Innovation

La Suisse peut encore progresser dans la numérisation

Le pays est en tête de tous les classements mondiaux de l’innovation. En revanche, en termes de numérisation, les PME suisses prennent du retard par rapport à l’international

Depuis 2000, la Suisse est en tête du classement des pays les plus innovants du monde établi par l’institut allemand de recherches en sciences appliquées Fraunhofer et dont le dernier volet a été publié le 24 juillet.
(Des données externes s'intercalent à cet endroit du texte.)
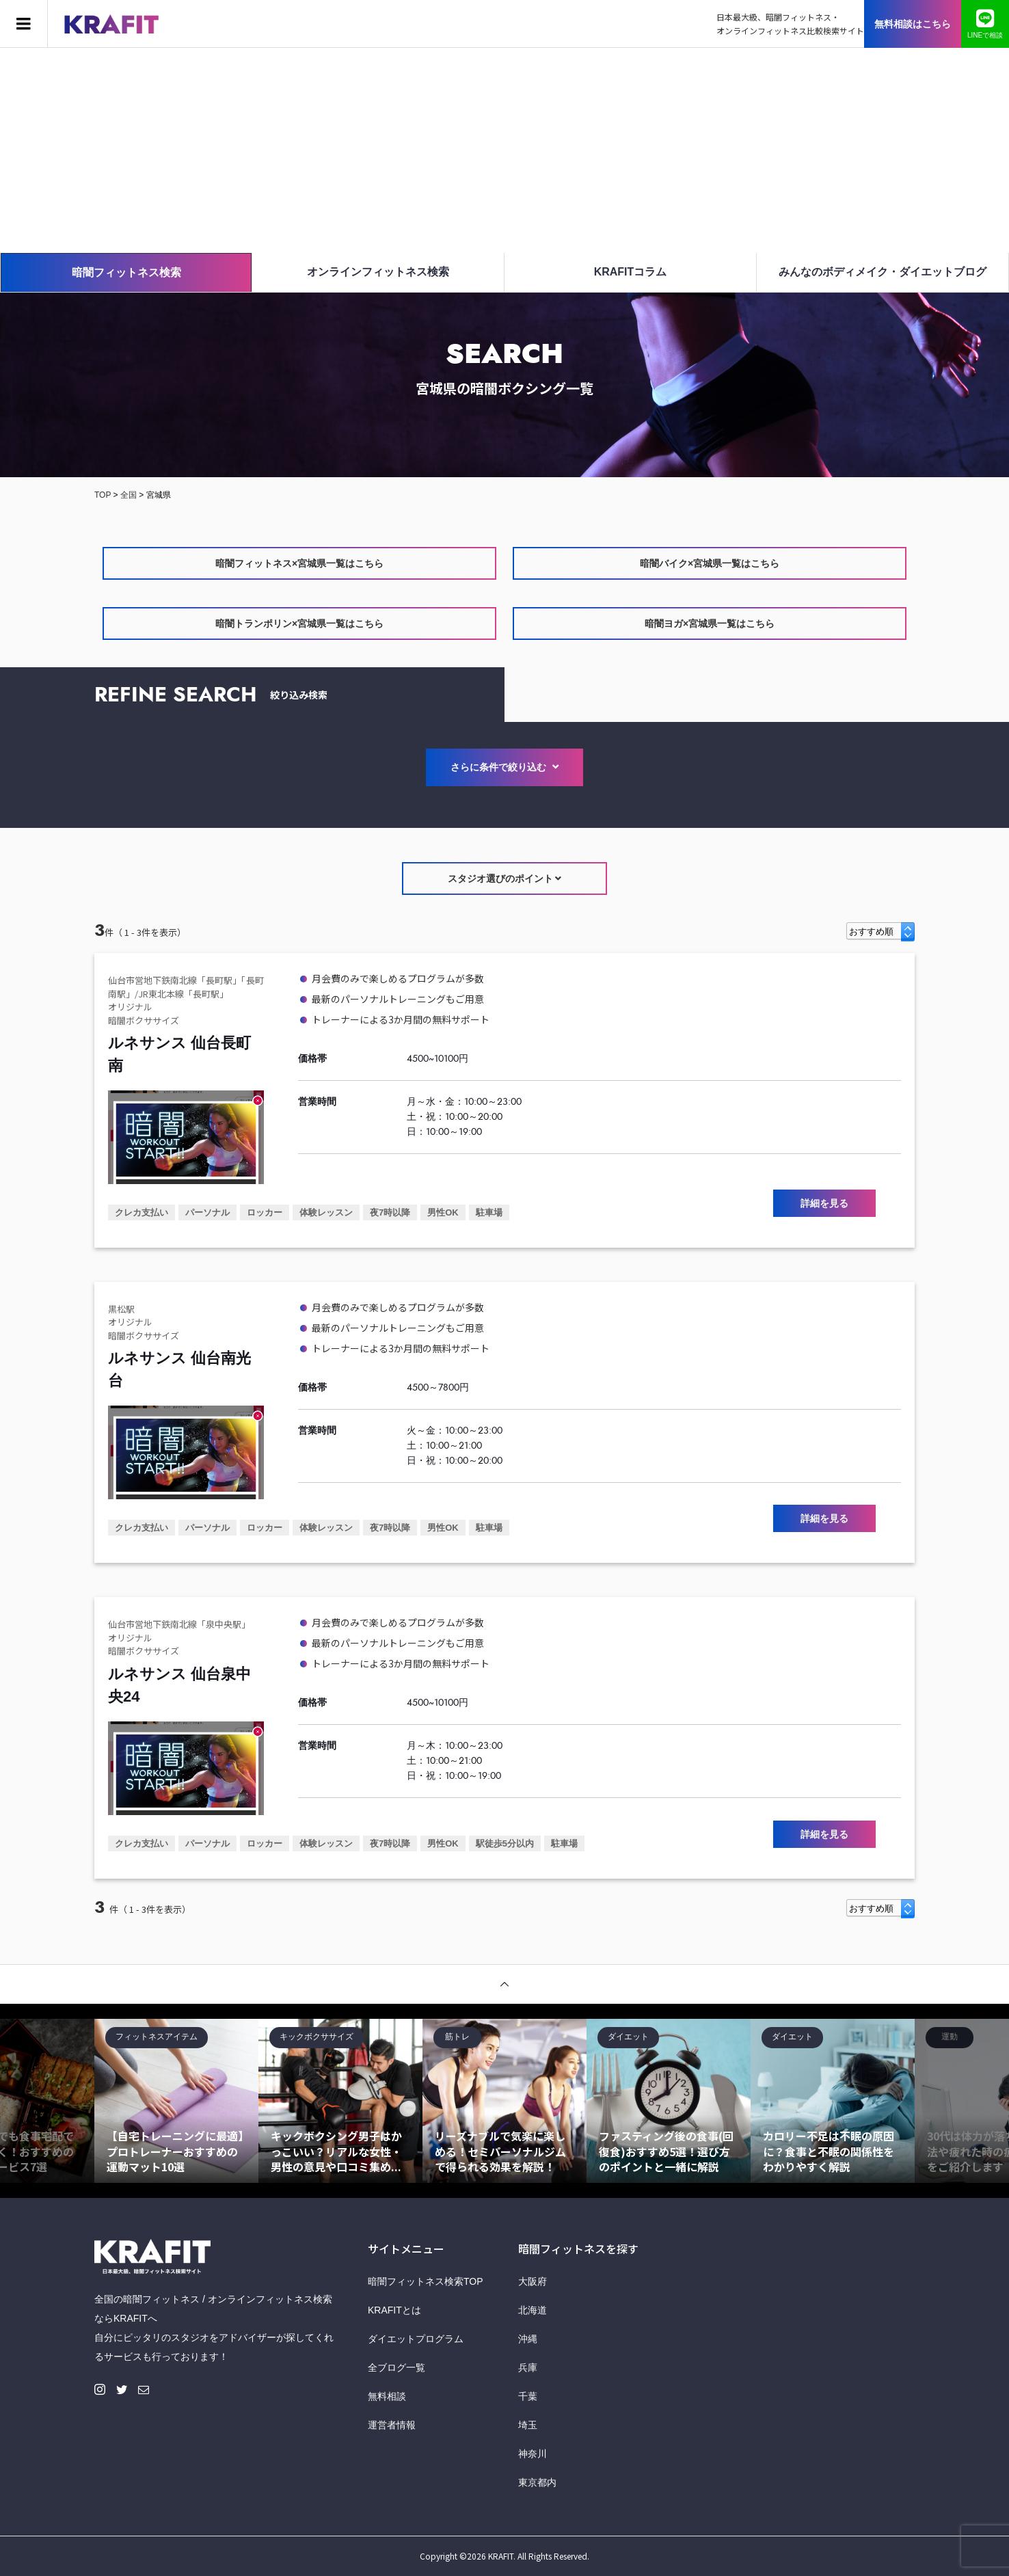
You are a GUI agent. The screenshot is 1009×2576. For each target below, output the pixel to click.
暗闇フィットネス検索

Si le pays domine depuis plusieurs années l’innovation mondiale, il peut encore réaliser des progrès significatifs en matière de numérisation.

Retard relatif

La Suisse a obtenu d’excellents scores dans la plupart des sous-critères constituant l’indice d’innovation du Fraunhofer: l’économie (par exemple: dépenses en recherche et développement par rapport au produit intérieur brut), l’éducation (classement PISA), la science (qualité de la recherche), la société (nombre d’ordinateurs par habitant) ou encore le rôle étatique (demande publique pour les technologies avancées). Selon l’étude, c’est le «seul pays à atteindre un niveau d’innovation haut dans tous les aspects pris en compte».

Le pays n'occupe en revanche que la dixième place en termes de numérisation. Un retard à toutefois nuancer. Pour Didier Ehret, responsable PME (petites et moyennes entreprises) au sein du cabinet d’audit PwC, les multinationales suisses sont pleinement intégrées dans «l’industrie 4.0»: utilisation des nouvelles technologies, réseaux sociaux, analyse de données…

En revanche, «les PME sont pour l’instant peu renseignées et encadrées et devront rapidement se remettre en question par rapport à ce changement de paradigme», précise-t-il.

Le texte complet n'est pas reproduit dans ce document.